| What you are asked to do |
Return the records below verbatim, beginning at the line that contains "Open the Файл menu" and stopping after the line that contains "click(x=330, y=32)".

| Available data |
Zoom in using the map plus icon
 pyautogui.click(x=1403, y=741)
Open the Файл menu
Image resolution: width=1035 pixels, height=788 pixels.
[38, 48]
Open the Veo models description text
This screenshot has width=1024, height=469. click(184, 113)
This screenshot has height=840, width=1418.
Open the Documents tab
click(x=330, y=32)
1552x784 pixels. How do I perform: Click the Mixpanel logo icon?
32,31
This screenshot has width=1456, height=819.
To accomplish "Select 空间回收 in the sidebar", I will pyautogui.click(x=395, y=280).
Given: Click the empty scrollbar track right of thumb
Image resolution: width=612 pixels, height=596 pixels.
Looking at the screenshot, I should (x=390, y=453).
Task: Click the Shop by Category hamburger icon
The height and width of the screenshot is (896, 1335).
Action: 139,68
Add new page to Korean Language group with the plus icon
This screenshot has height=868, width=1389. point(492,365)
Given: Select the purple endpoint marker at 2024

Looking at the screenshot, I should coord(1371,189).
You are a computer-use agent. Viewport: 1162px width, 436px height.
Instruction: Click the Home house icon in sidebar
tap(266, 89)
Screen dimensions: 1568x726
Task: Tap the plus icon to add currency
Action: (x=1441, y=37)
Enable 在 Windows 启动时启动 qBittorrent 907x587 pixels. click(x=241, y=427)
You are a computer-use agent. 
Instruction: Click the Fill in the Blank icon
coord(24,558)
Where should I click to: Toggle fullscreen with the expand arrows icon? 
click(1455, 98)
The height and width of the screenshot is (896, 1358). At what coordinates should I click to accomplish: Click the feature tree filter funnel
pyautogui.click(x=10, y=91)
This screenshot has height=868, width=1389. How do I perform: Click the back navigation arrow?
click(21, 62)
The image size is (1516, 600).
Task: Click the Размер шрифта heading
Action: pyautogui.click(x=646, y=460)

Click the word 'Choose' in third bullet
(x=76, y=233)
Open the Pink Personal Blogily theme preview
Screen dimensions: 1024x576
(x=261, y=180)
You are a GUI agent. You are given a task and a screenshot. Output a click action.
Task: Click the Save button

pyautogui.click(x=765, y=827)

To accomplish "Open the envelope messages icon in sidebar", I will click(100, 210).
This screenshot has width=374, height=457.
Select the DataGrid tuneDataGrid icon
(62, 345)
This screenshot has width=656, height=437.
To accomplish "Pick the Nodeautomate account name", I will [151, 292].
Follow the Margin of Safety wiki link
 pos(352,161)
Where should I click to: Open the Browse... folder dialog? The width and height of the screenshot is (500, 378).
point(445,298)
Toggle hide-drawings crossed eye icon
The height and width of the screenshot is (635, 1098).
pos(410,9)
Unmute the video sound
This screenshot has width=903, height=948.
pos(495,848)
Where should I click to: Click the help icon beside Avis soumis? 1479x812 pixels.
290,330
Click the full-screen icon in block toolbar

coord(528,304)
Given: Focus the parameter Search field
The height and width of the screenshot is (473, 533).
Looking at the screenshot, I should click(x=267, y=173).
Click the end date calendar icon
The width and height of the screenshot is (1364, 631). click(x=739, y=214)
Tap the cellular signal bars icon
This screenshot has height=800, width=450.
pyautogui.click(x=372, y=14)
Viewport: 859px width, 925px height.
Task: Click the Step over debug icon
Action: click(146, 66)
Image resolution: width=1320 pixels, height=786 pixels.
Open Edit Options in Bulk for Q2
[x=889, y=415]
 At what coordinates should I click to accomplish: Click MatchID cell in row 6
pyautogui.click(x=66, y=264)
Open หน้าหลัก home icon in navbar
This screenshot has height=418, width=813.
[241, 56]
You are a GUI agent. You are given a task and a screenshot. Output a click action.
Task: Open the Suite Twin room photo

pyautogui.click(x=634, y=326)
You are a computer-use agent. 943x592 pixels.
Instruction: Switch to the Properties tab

| Answer to the task |
Open the Файл menu
Image resolution: width=1035 pixels, height=788 pixels.
[38, 48]
Open the Veo models description text
This screenshot has width=1024, height=469. click(184, 113)
This screenshot has height=840, width=1418.
Open the Documents tab
click(x=330, y=32)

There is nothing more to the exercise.